Fontes espanholas confirmaram que a operação, cujos detalhes não são ainda totalmente conhecidos, decorreu especialmente em Melilla (Espanha) e na cidade marroquina de Nador, tendo sido detidos um espanhol e oito marroquinos.

A operação envolveu agentes da Polícia Nacional e da Direção-Geral de Vigilância do Território de Marrocos.

Três homens detidos na Malásia

Também hoje a polícia da Malásia deteve três homens que alegadamente pretendiam viajar para a Síria e Iraque para se juntarem ao Estado Islâmico (EI), depois de o grupo ter sido catalogado como terrorista pelas autoridades malaias, informa a imprensa local.

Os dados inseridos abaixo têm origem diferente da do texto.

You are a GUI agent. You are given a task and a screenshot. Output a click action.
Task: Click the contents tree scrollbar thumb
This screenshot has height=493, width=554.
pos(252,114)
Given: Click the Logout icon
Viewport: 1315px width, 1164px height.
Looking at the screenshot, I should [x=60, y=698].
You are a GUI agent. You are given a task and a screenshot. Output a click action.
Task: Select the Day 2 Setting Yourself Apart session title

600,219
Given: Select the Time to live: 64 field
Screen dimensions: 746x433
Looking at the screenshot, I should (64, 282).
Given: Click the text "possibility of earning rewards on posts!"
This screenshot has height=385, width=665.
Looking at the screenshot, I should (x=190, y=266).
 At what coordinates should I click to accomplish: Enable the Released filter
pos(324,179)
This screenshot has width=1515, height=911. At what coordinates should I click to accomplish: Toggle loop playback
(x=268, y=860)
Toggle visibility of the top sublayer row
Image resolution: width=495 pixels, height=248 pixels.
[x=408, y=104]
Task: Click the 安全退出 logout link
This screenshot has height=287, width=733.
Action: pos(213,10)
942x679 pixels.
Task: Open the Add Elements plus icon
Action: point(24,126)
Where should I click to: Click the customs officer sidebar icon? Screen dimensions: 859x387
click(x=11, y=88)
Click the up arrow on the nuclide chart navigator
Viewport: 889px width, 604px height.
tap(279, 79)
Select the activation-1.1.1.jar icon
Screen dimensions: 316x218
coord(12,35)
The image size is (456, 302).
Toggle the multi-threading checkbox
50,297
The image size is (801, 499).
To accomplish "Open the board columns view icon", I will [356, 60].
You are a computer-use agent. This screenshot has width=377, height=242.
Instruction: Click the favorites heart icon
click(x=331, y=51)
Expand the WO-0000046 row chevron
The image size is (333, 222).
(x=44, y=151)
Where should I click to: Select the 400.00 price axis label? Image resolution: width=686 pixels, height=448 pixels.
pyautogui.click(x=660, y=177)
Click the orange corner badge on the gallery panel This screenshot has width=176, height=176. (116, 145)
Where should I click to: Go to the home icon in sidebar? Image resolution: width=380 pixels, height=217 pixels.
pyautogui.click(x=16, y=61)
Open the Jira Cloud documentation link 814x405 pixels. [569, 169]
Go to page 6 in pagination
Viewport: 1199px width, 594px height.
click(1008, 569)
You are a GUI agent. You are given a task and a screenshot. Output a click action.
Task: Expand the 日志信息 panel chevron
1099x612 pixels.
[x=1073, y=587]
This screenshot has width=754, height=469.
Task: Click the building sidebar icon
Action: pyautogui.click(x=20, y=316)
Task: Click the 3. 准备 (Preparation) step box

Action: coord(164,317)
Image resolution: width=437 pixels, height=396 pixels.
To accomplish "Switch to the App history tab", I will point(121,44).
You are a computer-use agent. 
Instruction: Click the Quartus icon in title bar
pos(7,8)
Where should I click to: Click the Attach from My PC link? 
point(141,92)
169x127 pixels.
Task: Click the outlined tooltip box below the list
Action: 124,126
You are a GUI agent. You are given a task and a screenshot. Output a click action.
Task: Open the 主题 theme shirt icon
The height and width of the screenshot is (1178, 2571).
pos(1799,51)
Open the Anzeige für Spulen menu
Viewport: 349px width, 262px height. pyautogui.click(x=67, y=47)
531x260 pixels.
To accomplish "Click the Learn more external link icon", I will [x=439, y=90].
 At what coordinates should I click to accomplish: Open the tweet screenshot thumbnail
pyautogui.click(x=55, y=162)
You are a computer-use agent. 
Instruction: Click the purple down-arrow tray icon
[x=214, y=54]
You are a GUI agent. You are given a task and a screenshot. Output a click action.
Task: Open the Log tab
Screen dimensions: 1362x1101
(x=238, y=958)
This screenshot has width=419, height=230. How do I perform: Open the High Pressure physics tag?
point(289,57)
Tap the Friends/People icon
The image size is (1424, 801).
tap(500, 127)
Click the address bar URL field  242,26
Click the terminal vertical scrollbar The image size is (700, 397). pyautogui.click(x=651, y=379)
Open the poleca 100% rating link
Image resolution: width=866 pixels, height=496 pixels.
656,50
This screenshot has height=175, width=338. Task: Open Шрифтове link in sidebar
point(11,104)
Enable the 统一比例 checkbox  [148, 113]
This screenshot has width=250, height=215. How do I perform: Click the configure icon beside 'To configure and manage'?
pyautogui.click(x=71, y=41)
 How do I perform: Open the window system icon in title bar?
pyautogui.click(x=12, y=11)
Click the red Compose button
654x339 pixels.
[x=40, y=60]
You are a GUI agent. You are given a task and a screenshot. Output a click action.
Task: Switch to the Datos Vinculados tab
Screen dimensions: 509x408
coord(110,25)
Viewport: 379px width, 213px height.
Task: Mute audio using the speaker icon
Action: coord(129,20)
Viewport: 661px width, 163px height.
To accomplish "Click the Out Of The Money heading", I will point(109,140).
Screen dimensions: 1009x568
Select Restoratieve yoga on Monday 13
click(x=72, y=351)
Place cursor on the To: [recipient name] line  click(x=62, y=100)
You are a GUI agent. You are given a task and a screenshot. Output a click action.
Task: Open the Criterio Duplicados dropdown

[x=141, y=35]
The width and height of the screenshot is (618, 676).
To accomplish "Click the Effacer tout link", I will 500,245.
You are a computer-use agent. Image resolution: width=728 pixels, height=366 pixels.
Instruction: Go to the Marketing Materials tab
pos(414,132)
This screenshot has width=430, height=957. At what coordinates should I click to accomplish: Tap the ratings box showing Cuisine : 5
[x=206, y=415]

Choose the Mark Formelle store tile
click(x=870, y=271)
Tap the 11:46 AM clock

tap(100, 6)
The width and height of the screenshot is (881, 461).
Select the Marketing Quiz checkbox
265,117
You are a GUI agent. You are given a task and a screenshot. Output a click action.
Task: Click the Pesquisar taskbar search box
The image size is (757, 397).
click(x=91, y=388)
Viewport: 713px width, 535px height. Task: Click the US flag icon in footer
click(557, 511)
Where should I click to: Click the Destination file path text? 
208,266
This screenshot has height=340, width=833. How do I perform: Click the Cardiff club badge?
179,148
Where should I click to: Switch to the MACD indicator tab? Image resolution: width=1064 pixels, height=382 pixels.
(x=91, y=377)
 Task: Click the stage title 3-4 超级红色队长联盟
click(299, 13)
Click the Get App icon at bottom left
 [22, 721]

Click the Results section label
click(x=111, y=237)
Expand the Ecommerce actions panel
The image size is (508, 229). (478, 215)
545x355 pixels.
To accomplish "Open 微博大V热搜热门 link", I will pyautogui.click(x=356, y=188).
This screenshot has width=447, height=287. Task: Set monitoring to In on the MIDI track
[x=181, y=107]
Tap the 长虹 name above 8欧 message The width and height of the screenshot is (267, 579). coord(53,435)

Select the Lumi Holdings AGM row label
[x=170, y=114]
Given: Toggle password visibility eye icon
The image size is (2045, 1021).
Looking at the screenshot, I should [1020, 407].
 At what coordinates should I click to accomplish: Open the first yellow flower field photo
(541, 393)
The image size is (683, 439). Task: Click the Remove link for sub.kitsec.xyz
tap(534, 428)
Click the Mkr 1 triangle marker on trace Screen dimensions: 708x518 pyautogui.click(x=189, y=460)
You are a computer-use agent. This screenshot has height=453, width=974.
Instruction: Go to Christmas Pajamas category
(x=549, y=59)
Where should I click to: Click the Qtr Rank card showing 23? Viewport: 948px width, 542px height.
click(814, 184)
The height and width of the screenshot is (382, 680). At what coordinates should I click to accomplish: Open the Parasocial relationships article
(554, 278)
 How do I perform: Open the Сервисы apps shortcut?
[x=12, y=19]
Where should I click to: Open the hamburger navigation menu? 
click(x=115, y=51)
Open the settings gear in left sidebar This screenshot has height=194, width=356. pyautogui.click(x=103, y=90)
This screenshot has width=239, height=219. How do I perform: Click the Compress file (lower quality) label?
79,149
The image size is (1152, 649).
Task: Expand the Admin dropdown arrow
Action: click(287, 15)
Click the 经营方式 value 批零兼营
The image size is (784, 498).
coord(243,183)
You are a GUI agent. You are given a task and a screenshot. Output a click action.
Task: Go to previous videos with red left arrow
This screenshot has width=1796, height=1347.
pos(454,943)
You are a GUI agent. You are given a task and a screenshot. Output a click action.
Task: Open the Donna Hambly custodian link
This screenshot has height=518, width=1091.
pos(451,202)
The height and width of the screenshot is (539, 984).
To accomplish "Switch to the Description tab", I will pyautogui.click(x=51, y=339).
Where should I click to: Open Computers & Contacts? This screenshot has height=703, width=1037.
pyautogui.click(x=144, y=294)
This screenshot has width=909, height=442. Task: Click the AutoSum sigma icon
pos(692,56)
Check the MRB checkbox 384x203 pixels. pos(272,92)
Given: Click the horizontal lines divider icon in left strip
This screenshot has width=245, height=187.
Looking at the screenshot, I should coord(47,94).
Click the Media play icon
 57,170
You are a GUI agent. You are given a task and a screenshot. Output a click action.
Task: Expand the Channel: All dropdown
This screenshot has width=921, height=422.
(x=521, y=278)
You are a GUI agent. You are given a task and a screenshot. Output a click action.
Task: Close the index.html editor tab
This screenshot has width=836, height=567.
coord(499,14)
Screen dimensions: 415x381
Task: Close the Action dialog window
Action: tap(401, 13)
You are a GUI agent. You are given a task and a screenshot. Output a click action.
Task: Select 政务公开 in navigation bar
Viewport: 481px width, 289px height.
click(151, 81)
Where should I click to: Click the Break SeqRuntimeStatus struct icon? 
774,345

Trata-se de um médico e um mecânico, ambos de 26 anos, e um comerciante, de 42 anos, que foram detidos por uma unidade antiterrorista no aeroporto de Kuala Lumpur, quando pretendiam embarcar num voo com direção à Turquia, segundo o diário «The Star».

As detenções tiveram lugar um dia depois de o ministro dos Negócios Estrangeiros, Anifah Aman, ter anunciado ao Conselho de Segurança da ONU que a Malásia declarou o EI como organização terrorista e que intensificaria a luta contra os seus membros.

Austrália reforça poderes dos serviços secretos

Entretanto, também a Austrália adotou leis que reforçam os poderes das agências de serviços secretos e proíbem formalmente a tortura, face à ameaça de «jihadistas» do grupo EI.

O procurador-geral George Brandis declarou que o projeto de lei adotado pela câmara alta (Senado) do Parlamento australiano deverá permitir combater as lacunas atuais.

«O que queremos fazer é assegurar aos que nos protegem, particularmente numa altura em que nos deparamos com novos perigos, poderes e meios fortes», disse aos jornalistas na noite de quinta-feira.